Assignment: Word for word, restate every line of the listing that follows.

Material for the task Block Start

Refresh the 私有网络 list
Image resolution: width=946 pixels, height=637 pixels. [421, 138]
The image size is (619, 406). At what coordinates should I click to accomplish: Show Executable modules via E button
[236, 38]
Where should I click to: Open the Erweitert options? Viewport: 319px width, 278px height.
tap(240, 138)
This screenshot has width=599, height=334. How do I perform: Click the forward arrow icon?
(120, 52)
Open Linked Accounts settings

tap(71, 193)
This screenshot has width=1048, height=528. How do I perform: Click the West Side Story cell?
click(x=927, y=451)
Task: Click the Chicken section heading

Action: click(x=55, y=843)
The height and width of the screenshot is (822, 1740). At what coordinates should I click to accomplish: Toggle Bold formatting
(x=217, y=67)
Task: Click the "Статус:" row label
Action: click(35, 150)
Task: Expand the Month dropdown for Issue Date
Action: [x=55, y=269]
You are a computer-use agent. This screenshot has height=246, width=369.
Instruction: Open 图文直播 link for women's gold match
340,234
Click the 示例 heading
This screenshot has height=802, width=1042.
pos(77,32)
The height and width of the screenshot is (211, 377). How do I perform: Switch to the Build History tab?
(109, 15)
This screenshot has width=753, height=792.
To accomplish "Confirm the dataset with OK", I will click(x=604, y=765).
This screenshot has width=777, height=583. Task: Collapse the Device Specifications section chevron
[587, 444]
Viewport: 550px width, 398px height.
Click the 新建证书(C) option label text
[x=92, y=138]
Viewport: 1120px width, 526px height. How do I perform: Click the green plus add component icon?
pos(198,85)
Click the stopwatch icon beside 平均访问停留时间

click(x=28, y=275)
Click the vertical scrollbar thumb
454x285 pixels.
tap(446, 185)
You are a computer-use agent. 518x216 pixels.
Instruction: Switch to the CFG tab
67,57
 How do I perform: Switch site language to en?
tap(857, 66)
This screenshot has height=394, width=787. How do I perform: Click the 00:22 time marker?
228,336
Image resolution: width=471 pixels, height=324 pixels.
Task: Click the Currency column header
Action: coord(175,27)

Material for the task Block End

Answer space:
Refresh the 私有网络 list
Image resolution: width=946 pixels, height=637 pixels. [421, 138]
The image size is (619, 406). At what coordinates should I click to accomplish: Show Executable modules via E button
[236, 38]
Where should I click to: Open the Erweitert options? Viewport: 319px width, 278px height.
tap(240, 138)
This screenshot has width=599, height=334. How do I perform: Click the forward arrow icon?
(120, 52)
Open Linked Accounts settings

tap(71, 193)
This screenshot has width=1048, height=528. How do I perform: Click the West Side Story cell?
click(x=927, y=451)
Task: Click the Chicken section heading

Action: click(x=55, y=843)
The height and width of the screenshot is (822, 1740). At what coordinates should I click to accomplish: Toggle Bold formatting
(x=217, y=67)
Task: Click the "Статус:" row label
Action: click(35, 150)
Task: Expand the Month dropdown for Issue Date
Action: [x=55, y=269]
You are a computer-use agent. This screenshot has height=246, width=369.
Instruction: Open 图文直播 link for women's gold match
340,234
Click the 示例 heading
This screenshot has height=802, width=1042.
pos(77,32)
The height and width of the screenshot is (211, 377). How do I perform: Switch to the Build History tab?
(109, 15)
This screenshot has width=753, height=792.
To accomplish "Confirm the dataset with OK", I will click(x=604, y=765).
This screenshot has width=777, height=583. Task: Collapse the Device Specifications section chevron
[587, 444]
Viewport: 550px width, 398px height.
Click the 新建证书(C) option label text
[x=92, y=138]
Viewport: 1120px width, 526px height. How do I perform: Click the green plus add component icon?
pos(198,85)
Click the stopwatch icon beside 平均访问停留时间

click(x=28, y=275)
Click the vertical scrollbar thumb
454x285 pixels.
tap(446, 185)
You are a computer-use agent. 518x216 pixels.
Instruction: Switch to the CFG tab
67,57
 How do I perform: Switch site language to en?
tap(857, 66)
This screenshot has height=394, width=787. How do I perform: Click the 00:22 time marker?
228,336
Image resolution: width=471 pixels, height=324 pixels.
Task: Click the Currency column header
Action: coord(175,27)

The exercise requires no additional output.